Posted by colincampbell 06:31 Archived in USA Comments (0)

Nat's XXX Rated Birthday

rain 26 °C

Okay so maybe it wasn't anything like that, but catchy titles are always good for readership. The truth is that we went out for another fun-filled day and realised too late that the battery on the camera was dead so we don't have any photos of the day. We had a great day, so the memories will have to do and we will add some other photos of Bali we have taken in the last week.
Nat wanted to explore Ubud for the morning and she had found a great spot for lunch as well. We are starting to notice a little drawback of this place and it is the traffic...wow is it crazy chaos.
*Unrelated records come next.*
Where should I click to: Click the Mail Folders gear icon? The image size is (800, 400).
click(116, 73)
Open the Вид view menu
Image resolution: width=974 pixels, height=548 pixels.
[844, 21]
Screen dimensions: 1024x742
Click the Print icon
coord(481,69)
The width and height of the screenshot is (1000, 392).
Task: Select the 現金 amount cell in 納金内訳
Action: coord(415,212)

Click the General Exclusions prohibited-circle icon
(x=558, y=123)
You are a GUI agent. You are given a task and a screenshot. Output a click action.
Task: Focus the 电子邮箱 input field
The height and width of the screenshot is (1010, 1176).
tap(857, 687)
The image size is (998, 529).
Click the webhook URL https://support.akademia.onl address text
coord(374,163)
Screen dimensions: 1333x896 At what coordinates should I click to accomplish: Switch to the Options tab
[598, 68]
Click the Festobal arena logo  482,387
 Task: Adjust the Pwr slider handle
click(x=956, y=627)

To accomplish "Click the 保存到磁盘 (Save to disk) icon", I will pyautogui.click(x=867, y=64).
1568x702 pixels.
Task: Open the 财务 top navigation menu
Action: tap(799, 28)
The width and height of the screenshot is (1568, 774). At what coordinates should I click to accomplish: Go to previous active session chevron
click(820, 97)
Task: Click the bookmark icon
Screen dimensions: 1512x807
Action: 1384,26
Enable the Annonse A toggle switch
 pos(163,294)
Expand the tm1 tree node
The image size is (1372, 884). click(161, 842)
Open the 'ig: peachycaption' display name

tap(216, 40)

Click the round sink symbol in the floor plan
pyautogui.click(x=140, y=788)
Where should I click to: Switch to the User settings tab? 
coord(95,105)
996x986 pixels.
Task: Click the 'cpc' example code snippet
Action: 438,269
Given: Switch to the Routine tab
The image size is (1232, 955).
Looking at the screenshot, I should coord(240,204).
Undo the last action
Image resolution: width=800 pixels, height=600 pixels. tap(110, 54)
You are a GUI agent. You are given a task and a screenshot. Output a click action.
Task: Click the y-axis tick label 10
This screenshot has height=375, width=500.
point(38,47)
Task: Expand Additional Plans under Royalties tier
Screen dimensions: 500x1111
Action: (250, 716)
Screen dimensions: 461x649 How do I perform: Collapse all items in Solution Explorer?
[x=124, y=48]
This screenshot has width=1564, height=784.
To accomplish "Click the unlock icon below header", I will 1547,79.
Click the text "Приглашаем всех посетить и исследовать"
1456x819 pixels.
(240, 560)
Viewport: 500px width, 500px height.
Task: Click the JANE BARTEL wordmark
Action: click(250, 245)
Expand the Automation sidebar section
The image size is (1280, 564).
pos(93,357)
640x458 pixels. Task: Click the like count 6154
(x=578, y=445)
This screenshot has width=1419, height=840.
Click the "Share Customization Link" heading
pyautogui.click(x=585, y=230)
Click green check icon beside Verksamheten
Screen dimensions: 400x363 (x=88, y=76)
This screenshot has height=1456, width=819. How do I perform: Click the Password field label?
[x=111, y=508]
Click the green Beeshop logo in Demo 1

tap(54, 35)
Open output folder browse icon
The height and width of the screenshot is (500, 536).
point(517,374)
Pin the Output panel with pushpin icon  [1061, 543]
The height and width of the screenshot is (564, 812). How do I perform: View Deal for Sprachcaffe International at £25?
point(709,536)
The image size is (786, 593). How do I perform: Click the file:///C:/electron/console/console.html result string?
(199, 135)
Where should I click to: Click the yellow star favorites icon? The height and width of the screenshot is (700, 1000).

We loved having the rental car so we could explore at our own pace but we were just as happy to get through the four day rental without a scratch or a scooter lodged under my front bumper.
Ubud seems to be a highlight on everyone's tour itinerary as town was jammed with big luxury tour buses that did a number on traffic. We explored some shops and checked out this charming little town. There are plenty of little artisans with tiny shops lining the streets, the architecture is quaint and just beyond the buildings are the greenest rices fields you have every seen. The restaurant Nat chose for her birthday lunch is called Bridges and it was a brilliant choice, out of the hustle and bustle, on the edge of a deep river gorge. We ordered most of the appetiser menu and a bottle of our favourite Sancere rose wine and settled in for a great afternoon. The traffic on the way home was more of the same and the rain was starting to fall, so it was a quiet night in Sanur.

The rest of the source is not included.